Ferran Adriá : quelle vie après le restaurant?
Depuis un mois, Philippe Regol, critique gastronomique à Barcelone, auteur d’ Observation gastronomica nous a parlé d’Espagne. Alors qu’il s’en revient des congrès de Madrid, du Portugal et de Milan, il livre son analyse du départ annoncé, au congrès de Madrid Fusion, du chef d’El Bulli.
« Madridfusión, « congrès global », a été la vitrine choisie par Ferran Adriá pour annoncer sa « mise entre parenthèse » en 2011. Comment, autrement, aurait-il réussi à faire la couverture du Financial Times ?

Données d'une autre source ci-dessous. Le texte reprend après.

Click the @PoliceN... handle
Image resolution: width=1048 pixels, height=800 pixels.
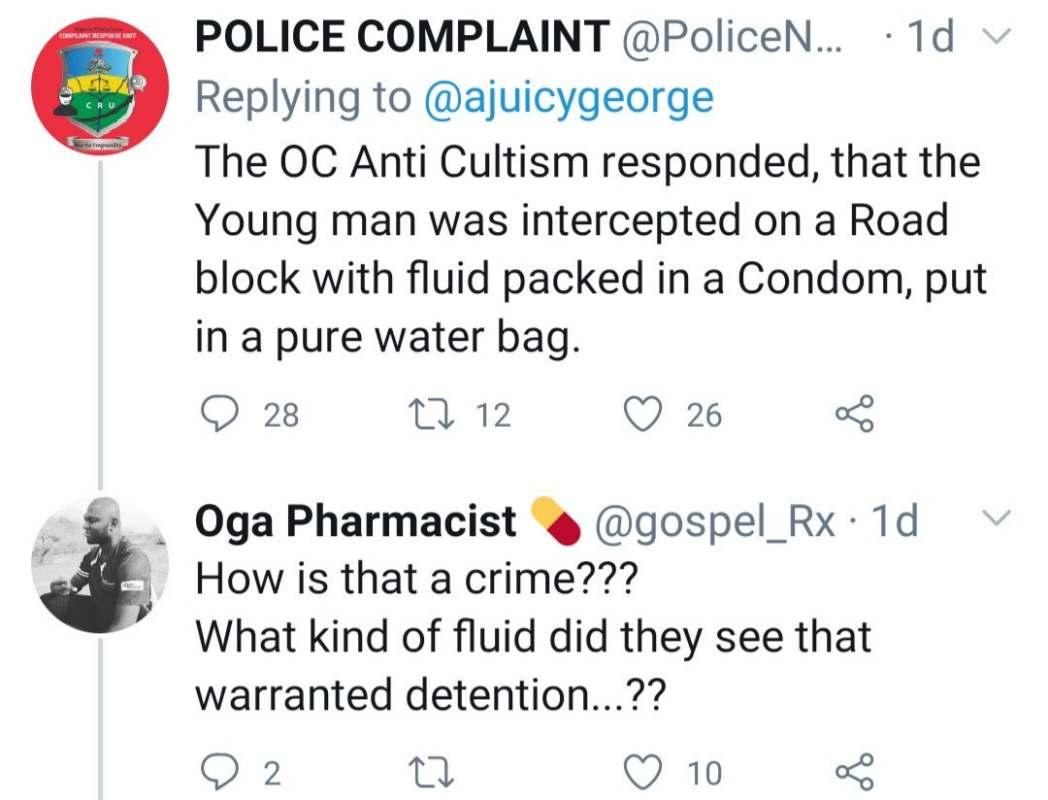734,38
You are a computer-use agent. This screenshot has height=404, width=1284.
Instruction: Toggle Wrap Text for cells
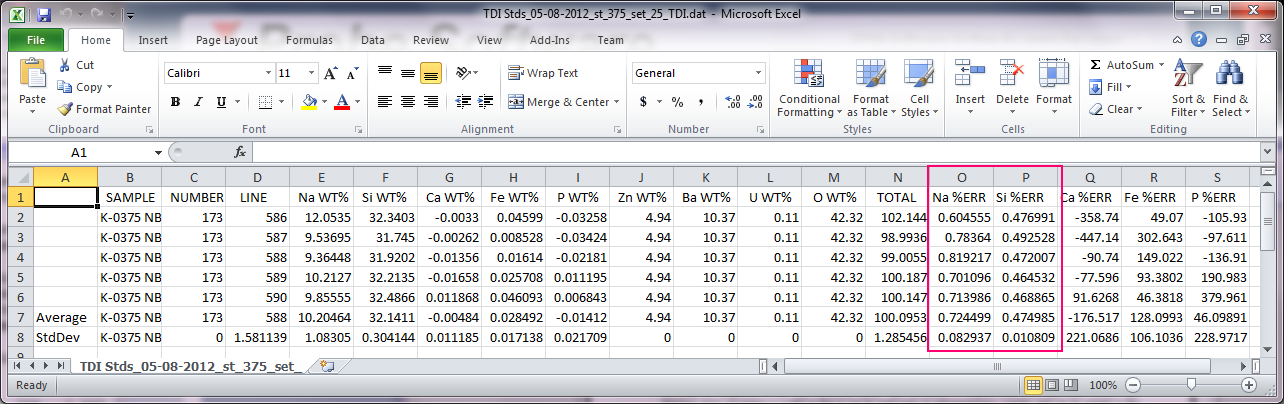click(x=543, y=73)
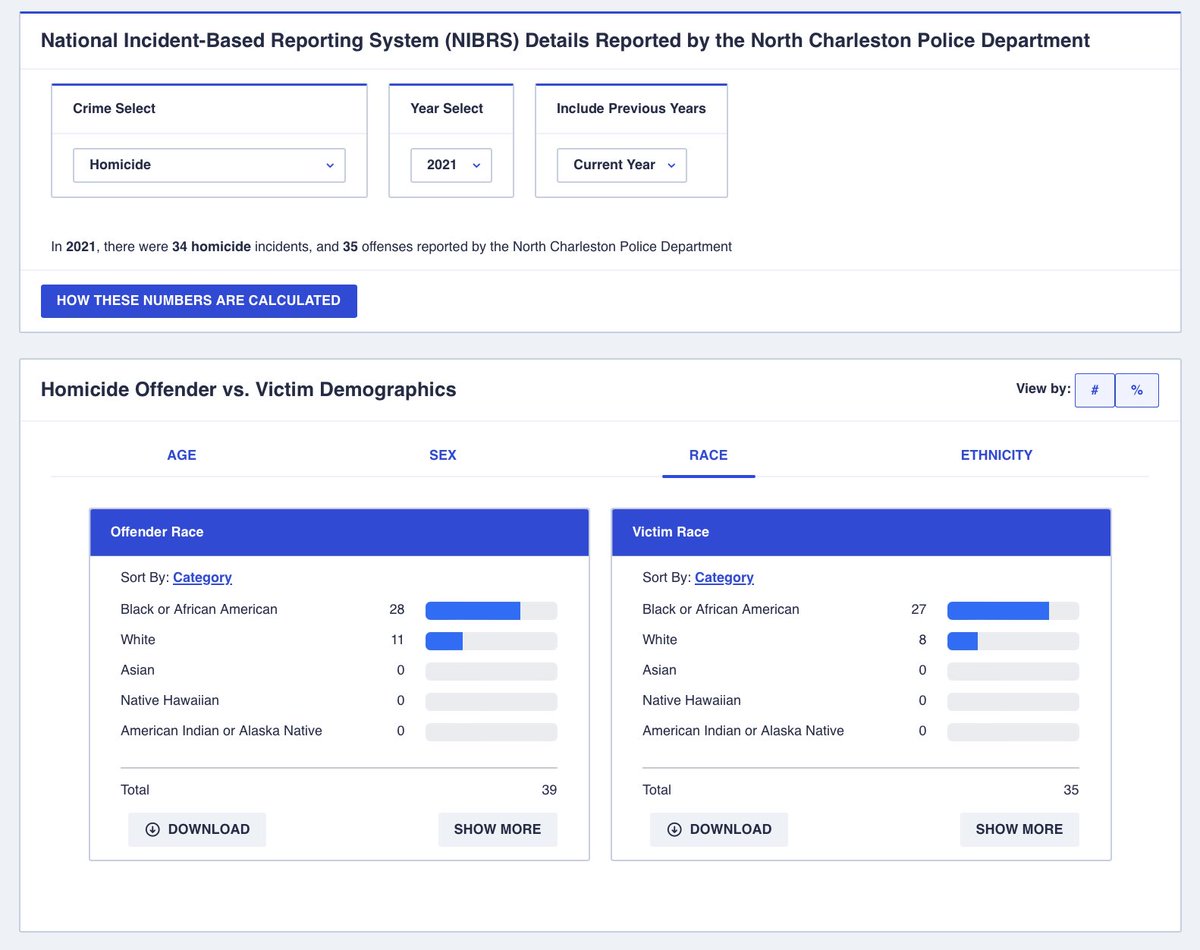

Désormais, nous avons deux années complètes pour spéculer sur l’avenir de Ferran Adriá et celui d’El Bulli. Le fait que Ferran se retire de son activité culinaire de recherche était réellement impensable. Mais une autre chose est de parler d’un Adriá « restaurateur ». Lui qui accueille durant 6 mois, 50 convives pour leur donner à manger. Cala Montjoi est un « espace » d’enchantement spécial, qui tient de la représentation théâtrale. C’est en tout cas la scène qui, chaque année, dévoile la nouvelle collection de plats. El Bulli avait en effet cessé d’être un restaurant dans ses formes classiques. Malgré tout, Ferran tenait toujours, et de plus en plus, à se présenter comme un cuisinier.
Voici donc quelques possibilités sur l’avenir d’El Bulli. Certains pronostiquent l’évolution vers « un restaurant d’une table, d’école et d’ouverture d’un mois à l’année ». Je penche, pour ma part, pour un mélange d’avant et d’après. Une espèce de Mibu, où, chaque année, Ferran Adriá présenterait à la presse, aux artistes – auprès de qui il a toujours attendu uen reconnaissance – à des amis ou des gens influents, ses collections Printemps/Été, Automne/Hiver. Le centre de création et de recherche qui sera mis en place se poserait alors comme une nécessaire courroie de transmission. Celui qui, in fine, permettrait à la presse et au bouche à oreille de donner véritablement corps à l’œuvre bullinienne.
L’autre direction que pourrait prendre El Bulli serait celle d’une école fonctionnant comme un podium de défilé de mode : un centre ouvert aux professionnels de la cuisine désireux de s’informer des nouvelles créations. Cela pourrait rappeler les cours d’hiver que Ferran organisait dans les années 90. Un mélange de classes et de dégustations auxquelles j’ai eu la chance et le plaisir d’assister.
L’un des aspects de cette dimension « pédagogique » se concrétiserait aussi, et d’une manière itinérante, dans les congrès de gastronomie. La proposition de Ferran d’organiser les communications de 4 heures (comme il l’a fait à Alicante) lui laisserait la possibilité d’expliquer réellement ses élaborations, avec tous les détails nécessaires. A Madrid Fusion, Adriá a justement exprimé lors de sa démo, sa frustration à ne pas pouvoir expliquer les plats de la saison passée.
Voilà quelques unes des hypothèses possibles sur l’avenir réservé à ce lieu, pour moi toujours chargé de magie, qu’est Cala Montjoi.
Mais une chose est sûre, El Bulli cessera alors de représenter le modèle de restaurant public. Celui là même créé il y a déjà plus de deux siècles dans la France post révolutionnaire. Ces endroits qui enthousiasmaient les philosophes du Siècle des Lumières où l’on mangeait comme le décrivait Diderot, « quelque chose de cher, à choisir dans une carte » (au contraire des auberges au menu unique). La nouvelle bourgeoisie s’y réunissait, impatiente de consommer les luxes culinaires jusqu’alors réservés à l’aristocratie dans le cadre « privé » de ses demeures.
Il y a longtemps sans doute qu’El Bulli avait cessé d’être ce modèle classique de restaurant.
Jusqu’à présent les restaurants de grande cuisine pouvaient fermer ou disparaître. Mais ce sera la première fois, je crois, qu’un restaurant de ce niveau, est réinventé en « quelque chose d’autre chose ». D’ici deux ans, en mettant fin à son activité principale, un grand restaurant aura décidé de se saborder.
D’une certaine manière, ce sera une manifestation (annoncée) de la mort symbolique du grand restaurant comme le modèle de référence actuel. Même sur ce terrain, Adriá aura été transgresseur”.